- Opening Delimiter -

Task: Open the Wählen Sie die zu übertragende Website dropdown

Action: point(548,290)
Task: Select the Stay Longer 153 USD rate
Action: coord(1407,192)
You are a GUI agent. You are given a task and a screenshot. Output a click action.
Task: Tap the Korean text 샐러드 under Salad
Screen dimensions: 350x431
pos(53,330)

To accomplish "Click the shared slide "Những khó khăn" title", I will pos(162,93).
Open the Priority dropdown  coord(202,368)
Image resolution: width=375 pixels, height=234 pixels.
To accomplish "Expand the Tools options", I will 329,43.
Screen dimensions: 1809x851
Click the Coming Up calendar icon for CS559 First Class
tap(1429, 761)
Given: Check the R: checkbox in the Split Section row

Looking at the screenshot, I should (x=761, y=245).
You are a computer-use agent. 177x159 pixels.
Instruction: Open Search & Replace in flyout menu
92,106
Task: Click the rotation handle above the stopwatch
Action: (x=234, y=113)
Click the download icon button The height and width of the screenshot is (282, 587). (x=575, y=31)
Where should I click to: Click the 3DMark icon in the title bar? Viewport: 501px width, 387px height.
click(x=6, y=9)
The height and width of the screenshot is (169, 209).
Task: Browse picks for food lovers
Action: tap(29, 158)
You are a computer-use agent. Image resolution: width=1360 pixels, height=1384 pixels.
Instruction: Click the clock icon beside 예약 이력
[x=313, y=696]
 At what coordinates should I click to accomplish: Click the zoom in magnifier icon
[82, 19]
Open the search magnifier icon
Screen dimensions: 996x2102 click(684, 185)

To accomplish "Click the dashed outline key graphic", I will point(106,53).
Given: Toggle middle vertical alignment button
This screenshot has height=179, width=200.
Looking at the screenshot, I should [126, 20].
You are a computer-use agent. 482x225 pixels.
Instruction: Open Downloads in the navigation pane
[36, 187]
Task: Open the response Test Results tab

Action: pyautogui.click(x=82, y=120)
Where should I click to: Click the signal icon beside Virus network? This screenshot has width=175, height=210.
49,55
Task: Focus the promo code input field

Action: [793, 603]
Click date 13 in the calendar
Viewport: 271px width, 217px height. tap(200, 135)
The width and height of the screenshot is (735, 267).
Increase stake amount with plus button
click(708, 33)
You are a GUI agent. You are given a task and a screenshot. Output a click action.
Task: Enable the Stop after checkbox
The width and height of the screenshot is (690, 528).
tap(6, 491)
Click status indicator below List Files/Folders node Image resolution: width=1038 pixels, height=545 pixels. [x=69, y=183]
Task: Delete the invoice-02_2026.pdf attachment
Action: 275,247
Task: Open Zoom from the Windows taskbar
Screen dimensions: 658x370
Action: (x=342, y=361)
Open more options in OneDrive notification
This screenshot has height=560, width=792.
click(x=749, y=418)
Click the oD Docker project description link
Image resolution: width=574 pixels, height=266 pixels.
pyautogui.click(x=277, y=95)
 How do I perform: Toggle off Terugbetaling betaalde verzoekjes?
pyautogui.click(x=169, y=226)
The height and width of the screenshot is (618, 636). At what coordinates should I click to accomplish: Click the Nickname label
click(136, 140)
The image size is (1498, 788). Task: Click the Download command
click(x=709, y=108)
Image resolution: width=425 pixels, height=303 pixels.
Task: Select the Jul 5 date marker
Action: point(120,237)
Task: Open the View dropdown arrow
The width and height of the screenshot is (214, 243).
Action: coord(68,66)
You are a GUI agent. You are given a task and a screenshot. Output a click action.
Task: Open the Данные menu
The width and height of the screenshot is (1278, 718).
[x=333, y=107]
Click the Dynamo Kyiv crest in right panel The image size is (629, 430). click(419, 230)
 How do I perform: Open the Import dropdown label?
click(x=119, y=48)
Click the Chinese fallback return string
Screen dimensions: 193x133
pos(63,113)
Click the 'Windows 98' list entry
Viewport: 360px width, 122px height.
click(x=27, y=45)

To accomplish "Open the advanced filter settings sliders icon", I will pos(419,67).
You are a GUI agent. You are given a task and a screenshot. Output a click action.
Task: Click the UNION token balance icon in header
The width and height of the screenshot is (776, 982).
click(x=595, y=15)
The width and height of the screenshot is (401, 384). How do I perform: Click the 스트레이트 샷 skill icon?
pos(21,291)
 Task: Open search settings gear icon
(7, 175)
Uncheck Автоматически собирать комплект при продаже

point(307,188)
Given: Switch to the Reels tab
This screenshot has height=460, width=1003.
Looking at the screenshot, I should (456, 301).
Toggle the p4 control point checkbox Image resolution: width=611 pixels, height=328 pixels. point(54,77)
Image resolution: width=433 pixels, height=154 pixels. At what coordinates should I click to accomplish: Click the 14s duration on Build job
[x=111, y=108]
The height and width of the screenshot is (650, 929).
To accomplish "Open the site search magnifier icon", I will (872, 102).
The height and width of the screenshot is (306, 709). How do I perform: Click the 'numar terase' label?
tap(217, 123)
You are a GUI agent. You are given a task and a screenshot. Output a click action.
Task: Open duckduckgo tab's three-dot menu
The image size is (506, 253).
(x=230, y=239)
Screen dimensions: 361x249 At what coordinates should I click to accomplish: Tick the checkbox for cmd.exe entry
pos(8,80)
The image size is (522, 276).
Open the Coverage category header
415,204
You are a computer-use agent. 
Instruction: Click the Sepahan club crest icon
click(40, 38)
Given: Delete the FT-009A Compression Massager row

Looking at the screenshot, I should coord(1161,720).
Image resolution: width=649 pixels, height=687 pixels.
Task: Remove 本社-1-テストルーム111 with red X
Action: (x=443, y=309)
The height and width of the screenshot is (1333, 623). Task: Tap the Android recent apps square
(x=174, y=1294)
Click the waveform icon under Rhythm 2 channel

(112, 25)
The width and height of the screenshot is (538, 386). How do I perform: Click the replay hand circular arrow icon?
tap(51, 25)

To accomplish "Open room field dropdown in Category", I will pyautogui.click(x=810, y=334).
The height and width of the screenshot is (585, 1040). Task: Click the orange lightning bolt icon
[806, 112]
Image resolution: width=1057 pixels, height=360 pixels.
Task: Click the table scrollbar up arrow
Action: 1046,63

- Closing Delimiter -

*TASK DIRECTIONS:* Going through the records above line by line, count those that hold the word "computer", and answer with the number only.

*RESPONSE TO THE EXERCISE:* 4